• [ACTIONS TO TAKE]:
A - In two sentences, how would you sum up the issue thread about adding feature importance calculation?
B - Can you reproduce word for word the part of the issue thread that opens with the words containing "Eclipse Public License" and closes with "feature.bind_data(X, weights, False)"?

>> start PROVIDED PASSAGE

Add feature importance calculation

Blue-Yonder-OSS / cyclic-boosting

implementation of Cyclic Boosting machine learning algorithms

Eclipse Public License 2.0

87 stars 15 forks source link

Add feature importance calculation #41

Closed lbventura closed 1 year ago

lbventura commented 1 year ago

By including set_feature_bin_weighted_average in CyclicBoostingBase cb_features. I think this is a rather inefficient way of doing this as the feature importances get computed in each iteration of _fit_main (https://github.com/Blue-Yonder-OSS/cyclic-boosting/blob/main/cyclic_boosting/base.py#L691), which is redundant as only the final feature importances are required. It was done because:

set_feature_bin_weighted_average has to be called before feature.unbind_data
it avoids introducing a new call to feature.bind_data(X, weights, False)

Alternatively, one could iterate over the features and 1) bind_data, 2) compute the weighted average, and then 3) unbind_data, for example, here https://github.com/Blue-Yonder-OSS/cyclic-boosting/blob/main/cyclic_boosting/base.py#L724

FelixWick commented 1 year ago

Yeah, we should not do the calculation in each iteration.

As quick implementation, you can go with your proposed alternative, it's not too expensive.

But in fact, we might also do a refactoring, all the unbinding and re-binding in the middle of the fitting is not needed, I think.

lbventura commented 1 year ago

Cool, I'll will follow your suggestion then and try to remove the feature.unbind_data which is currently preventing the computation outside of the loop.

lbventura commented 1 year ago

Just removed unbind_data and refactored.

FelixWick commented 1 year ago

It would be nice to include the estimation of feature importances for one of the integration tests, just as sanity check to see if the method produces reasonable results.

lbventura commented 1 year ago

It would be nice to include the estimation of feature importances for one of the integration tests, just as sanity check to see if the method produces reasonable results.

I am not 100% sure if this is what you are referring to: https://github.com/Blue-Yonder-OSS/cyclic-boosting/pull/41/files#diff-d8c7322bad71404522a489cb47c789fd4e6ec02b09f93563b51c1d599d4d9707R7

See screenshot below with how the results of the test look like: one can identify the features through the FeatureID.feature_group attribute, but this is not super clear as it does not provide information about the original feature name (say, day_of_week). Maybe we can edit FeatureID so that it includes the original feature name?

FelixWick commented 1 year ago

I mean to use the data in the integration test, because it is a quite realistic simulation and we expect the most informative features (which we know for this) to have highest feature importance. To your issue with the feature name, I think you already have access to this. There is just no feature names for the simple test you used. In the integration tests there should be names.

lbventura commented 1 year ago

I mean to use the data in the integration test, because it is a quite realistic simulation and we expect the most informative features (which we know for this) to have highest feature importance. To your issue with the feature name, I think you already have access to this. There is just no feature names for the simple test you used. In the integration tests there should be names.

Both issues have been addressed, I believe

>> end PROVIDED PASSAGE
>> start GIVEN INFORMATION

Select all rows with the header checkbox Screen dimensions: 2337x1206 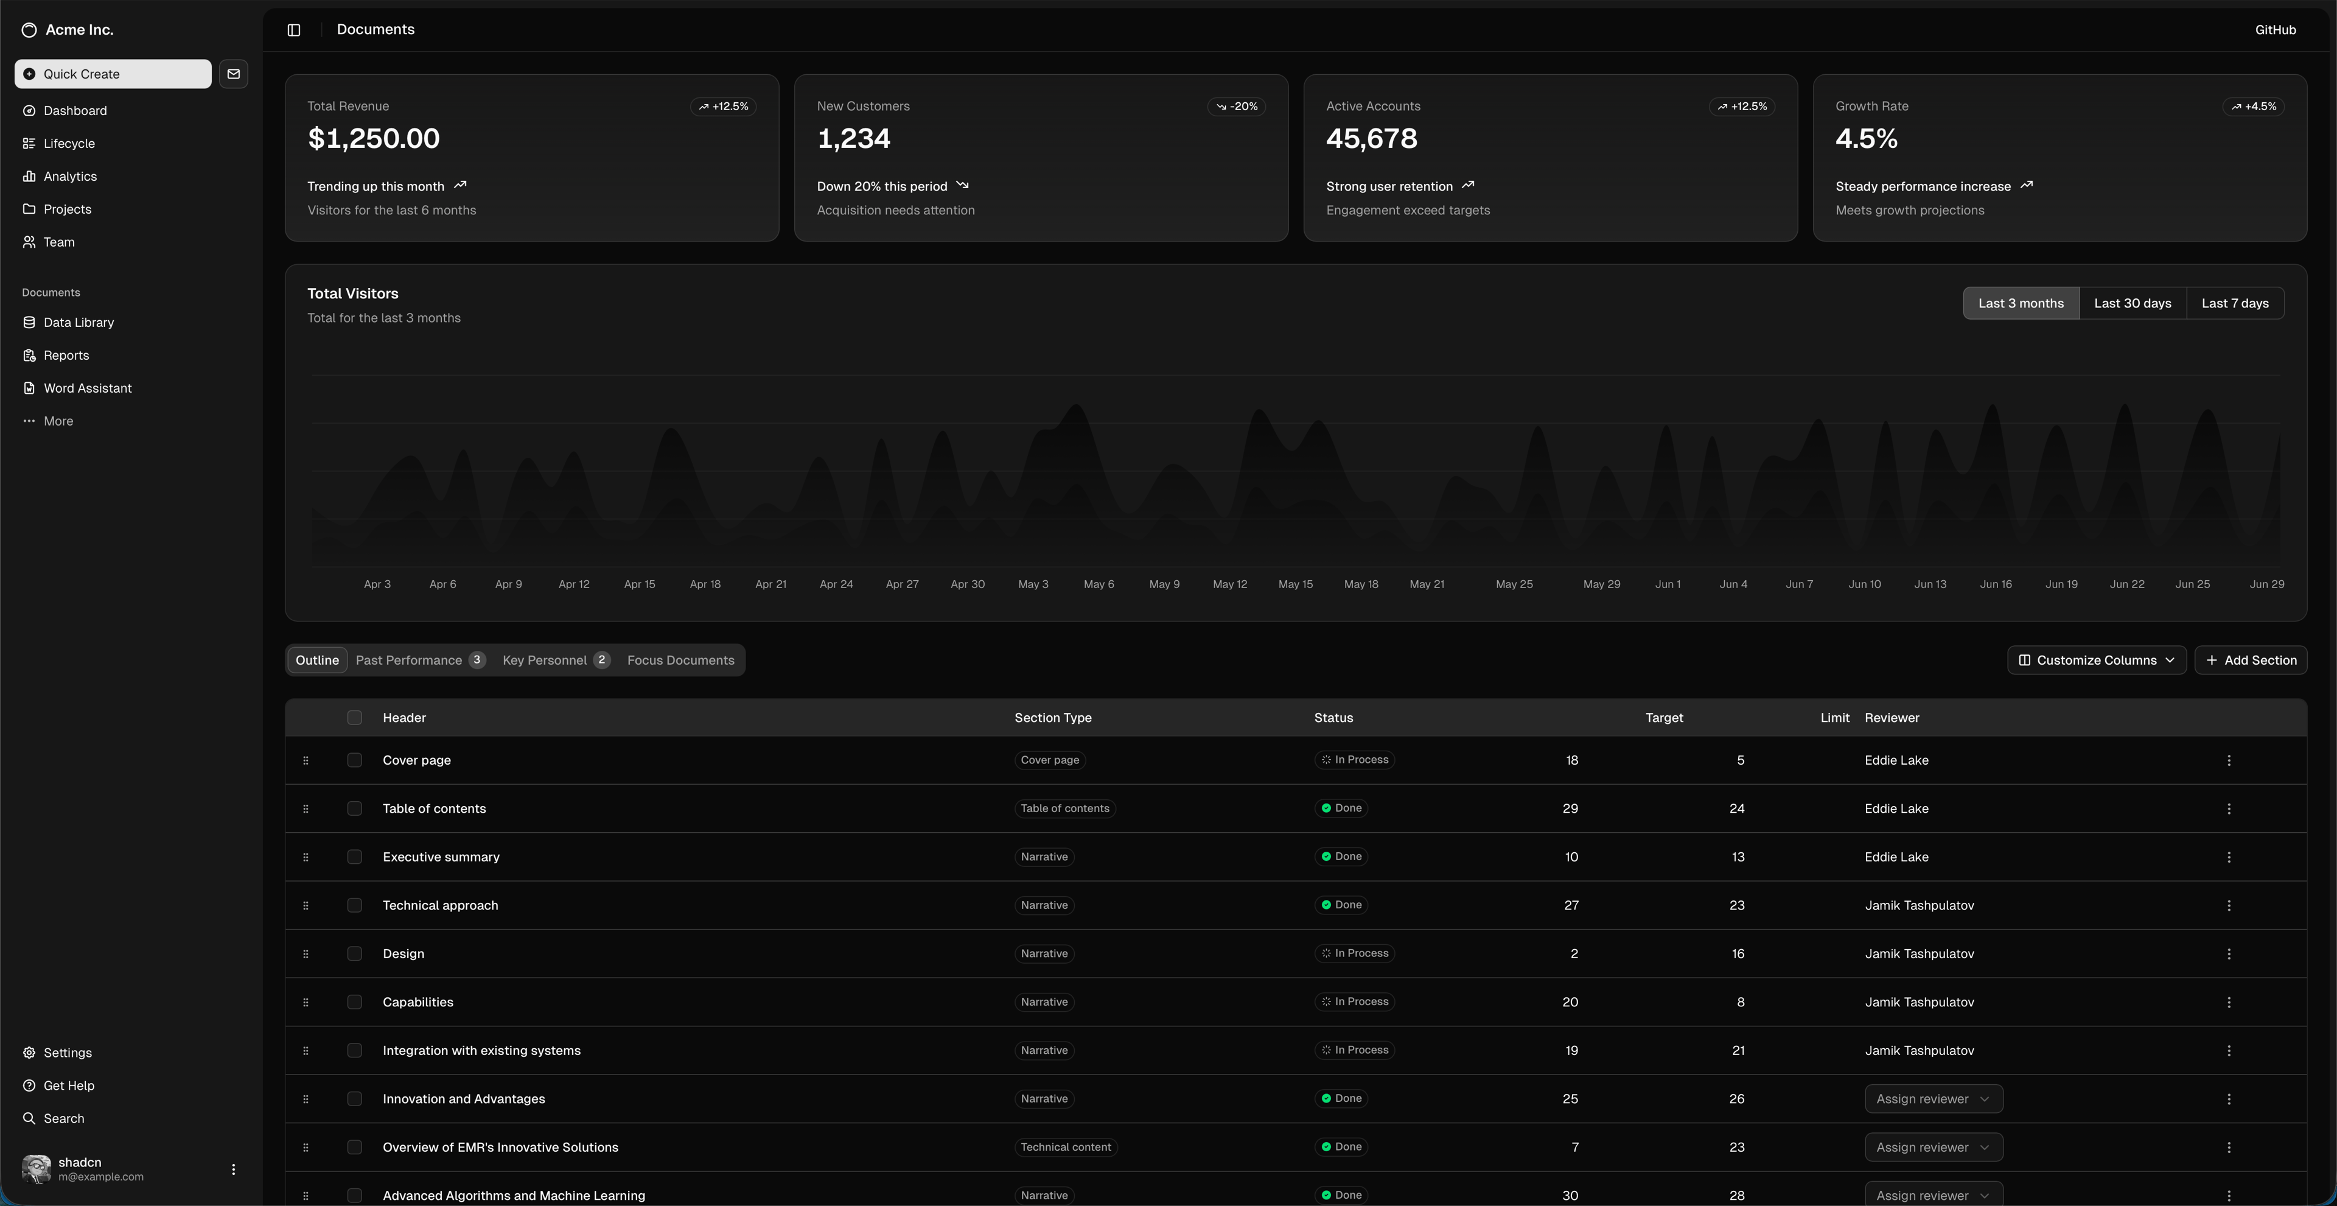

>> end GIVEN INFORMATION

• [RESULTS OF THE TASKS]:
A - lbventura added feature importance calculation by including set_feature_bin_weighted_average in CyclicBoostingBase cb_features, but noted that this was inefficient because the importances were computed in each iteration of _fit_main. After FelixWick agreed that the calculation should not run in each iteration and suggested a refactoring, lbventura removed unbind_data and refactored, and was then asked to estimate feature importances on the integration test data, which is a quite realistic simulation.

B -
Eclipse Public License 2.0

87 stars 15 forks source link

Add feature importance calculation #41

Closed lbventura closed 1 year ago

lbventura commented 1 year ago

By including set_feature_bin_weighted_average in CyclicBoostingBase cb_features. I think this is a rather inefficient way of doing this as the feature importances get computed in each iteration of _fit_main (https://github.com/Blue-Yonder-OSS/cyclic-boosting/blob/main/cyclic_boosting/base.py#L691), which is redundant as only the final feature importances are required. It was done because:

set_feature_bin_weighted_average has to be called before feature.unbind_data
it avoids introducing a new call to feature.bind_data(X, weights, False)